Von Dr. Oliver Everling | 27.April 2026

Die aktuelle Entwicklung am deutschen Immobilienmarkt verdeutlicht eine zunehmende Spreizung von Chancen und Risiken, die sich direkt in der Bewertung von Immobilienkrediten niederschlägt. Besonders prägnant wird dies in der Feststellung, „Chancen ja, für kapitalstarke, konservativ finanzierte, energieeffiziente oder sanierbare Bestände in nachfragestarken Lagen“ (Quelle: CHECK-Analyse, Stephan Appel, 26.04.2026), während für schwache Lagen, hoch fremdfinanzierte Strukturen und sanierungsintensive Objekte die Krise als zusätzlicher Risikoverstärker wirke. Diese Differenzierung markiert im Kern genau jene Faktoren, die auch moderne Kreditratings bestimmen.
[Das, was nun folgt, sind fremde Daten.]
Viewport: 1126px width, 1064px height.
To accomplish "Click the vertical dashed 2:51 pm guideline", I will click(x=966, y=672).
Im Kontext der Kreditvergabe bedeutet dies, dass sich die Risikobewertung zunehmend weg von pauschalen Marktannahmen hin zu objektspezifischen Kriterien verschiebt. Insbesondere die Energieeffizienz gewinnt dabei erheblich an Bedeutung. Sie beeinflusst nicht nur die laufenden Kosten und damit die Zahlungsfähigkeit der Mieter, sondern auch den Marktwert der Immobilie selbst. Sinkende Werte bei ineffizienten Gebäuden führen zu höheren Beleihungsausläufen und damit zu einer Verschlechterung zentraler Kennzahlen wie der Loan-to-Value-Quote, was sich unmittelbar negativ auf das Rating auswirkt.
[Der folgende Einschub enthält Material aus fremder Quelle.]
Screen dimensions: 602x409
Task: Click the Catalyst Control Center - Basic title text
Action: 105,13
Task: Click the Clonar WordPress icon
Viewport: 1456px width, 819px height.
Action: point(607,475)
Hinzu kommt die gestiegene Zinssensitivität des Marktes. Höhere Refinanzierungskosten belasten die Cashflows vieler Investitionen erheblich. In der Folge verschlechtern sich Schuldendienstdeckungsgrade, insbesondere bei hoch fremdfinanzierten Objekten. Der ehemals positive Leverage-Effekt kehrt sich dabei teilweise ins Gegenteil um und verstärkt Verlustrisiken. Für Ratingmodelle bedeutet dies eine stärkere Gewichtung von Zinsbindungsstrukturen, Kapitalpuffern und nachhaltiger Finanzierungsarchitektur.

Ein weiterer kritischer Punkt ist die zunehmende Zahl problembehafteter Kredite. Auch wenn viele Darlehen formal noch bedient werden, deutet vieles darauf hin, dass sich ein wachsender Teil im Übergangsstadium zwischen „performing“ und tatsächlich notleidend befindet. Die Analyse legt nahe, dass Banken Risiken teilweise durch Prolongationen oder Anpassungen von Kreditbedingungen verdecken und damit eine unmittelbare Neubewertung hinauszögern, was die Aussagekraft klassischer Kreditratings temporär einschränken kann.
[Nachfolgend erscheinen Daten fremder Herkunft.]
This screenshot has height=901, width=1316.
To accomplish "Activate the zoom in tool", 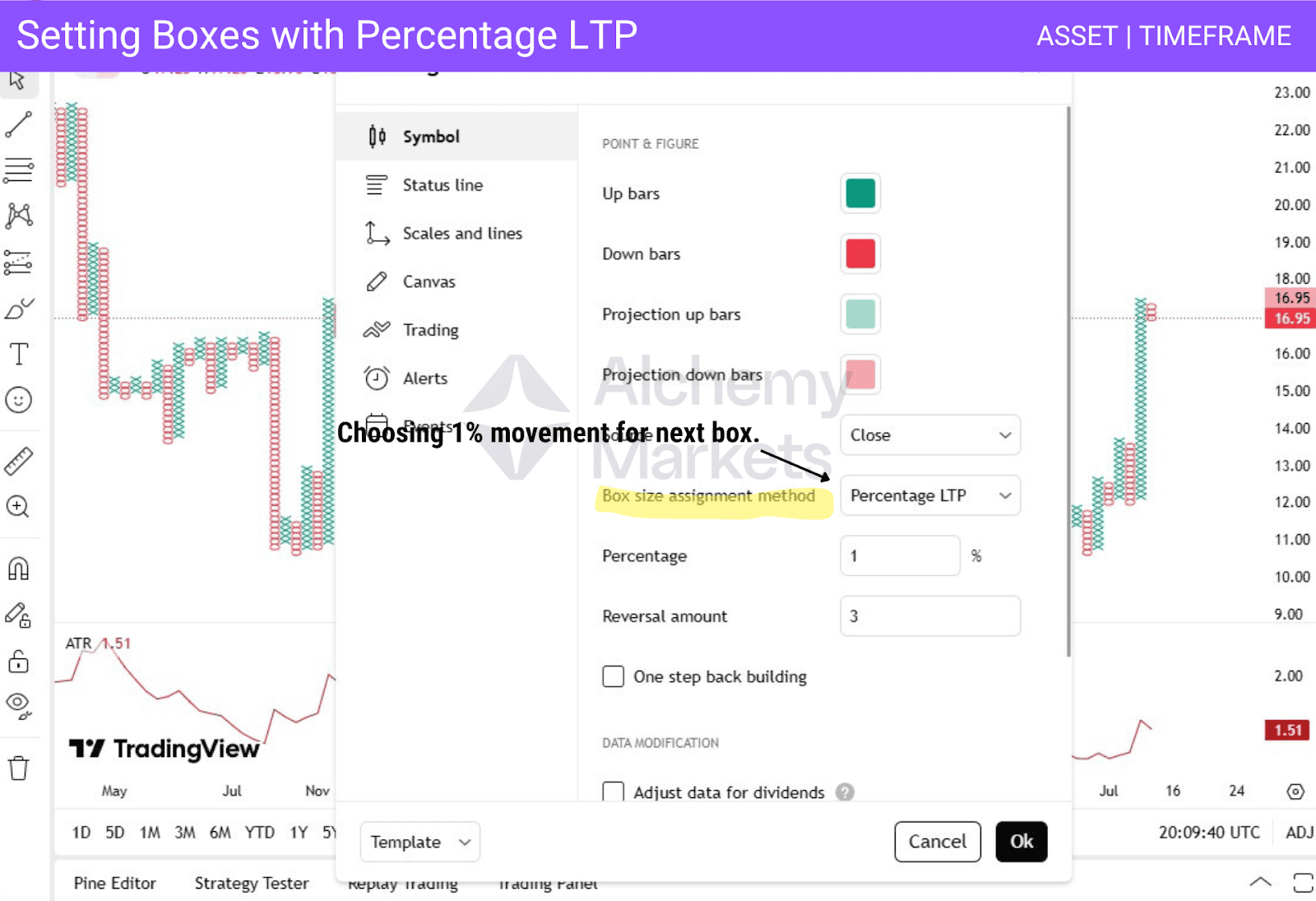I will (x=18, y=506).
Parallel dazu verstärken makroökonomische Faktoren wie steigende Energiekosten die Unsicherheiten. Sie wirken sowohl direkt auf die Betriebskosten von Immobilien als auch indirekt über die wirtschaftliche Leistungsfähigkeit von Mietern und Unternehmen. In Regionen mit wirtschaftlichen Strukturproblemen kann dies zu sinkender Nachfrage, fallenden Mieten und letztlich zu Wertverlusten führen – ein klarer Negativfaktor für Kreditratings.

Gleichzeitig zeigt sich, dass bestimmte Segmente eine höhere Resilienz aufweisen. Energieeffiziente Immobilien in starken Lagen oder Objekte mit stabilen, indexierten Mieteinnahmen generieren verlässlichere Cashflows und werden entsprechend besser bewertet. Damit verstärkt sich die Polarisierung im Markt: Während hochwertige Assets von stabilen oder sogar verbesserten Ratings profitieren, geraten risikoreichere Objekte zunehmend unter Druck.

Insgesamt wird deutlich, dass sich die Systematik der Immobilienkreditratings strukturell verändert. Energieeffizienz, Finanzierungsstruktur, Standortqualität und makroökonomische Einflüsse wirken heute enger zusammen als je zuvor. Die Folge ist eine deutlich differenziertere Risikobewertung, bei der die Energiefrage zu einem zentralen Bestandteil geworden ist und maßgeblich darüber entscheidet, ob ein Kredit als stabil oder risikobehaftet eingestuft wird.